The Trolley Song
"The Trolley Song" | |
---|---|
Song by Judy Garland & The MGM Studio Chorus | |
Released | 1944 |
Length | 4:04 |
Writer(s) | Hugh Martin and Ralph Blane |
"The Trolley Song" is a song written by Hugh Martin and Ralph Blane and made famous by Judy Garland in the 1944 film Meet Me in St. Louis. In a 1989 NPR interview, Blane said the song was inspired by a picture of a trolleycar in a turn-of-the-century newspaper. In 1974 he had said that the picture was in a book he'd found at the Beverly Hills Public Library and was captioned "'Clang, Clang, Clang,' Went the Trolley."[1]
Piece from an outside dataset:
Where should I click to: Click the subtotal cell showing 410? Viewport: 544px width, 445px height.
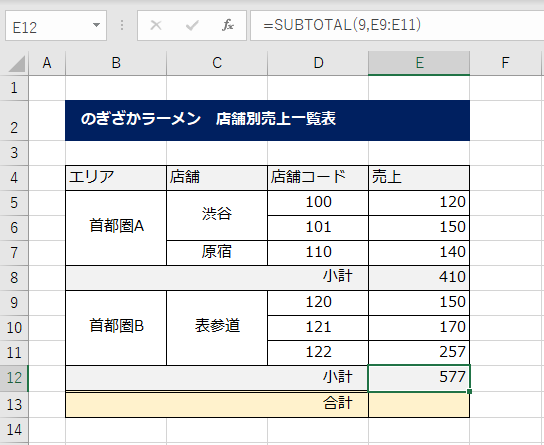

Blane and Martin were nominated for the Academy Award for Best Original Song at the 1945 Academy Awards, for "The Trolley Song" but lost to "Swinging on a Star" from Going My Way. "The Trolley Song" was ranked #26 by the American Film Institute in 2004 on the 100 Years... 100 Songs list. The song as conducted by Georgie Stoll for Meet Me in St. Louis has a very complex, evocative arrangement by Conrad Salinger featuring harmonized choruses, wordless vocals, and short highlights or flourishes from a wide range of orchestral instruments. When the song was recorded on the set of Meet Me in St Louis, it was done in a single shot.
Covers
- Five versions of the song charted in 1944-45. Garland's single and a version by the Vaughn Monroe Orchestra — sung as a duet by Monroe and Marilyn Duke — both peaked at number four, but the biggest hit version was by the Pied Pipers, which hit number two on Billboard magazine's "Best Sellers in Stores" chart the week of December 16, 1944.
- The song was sung in 2015 by Sue Sylvester (Jane Lynch) and her mother Doris Sylvester (Carol Burnett) during the 10th episode of the final season of Glee.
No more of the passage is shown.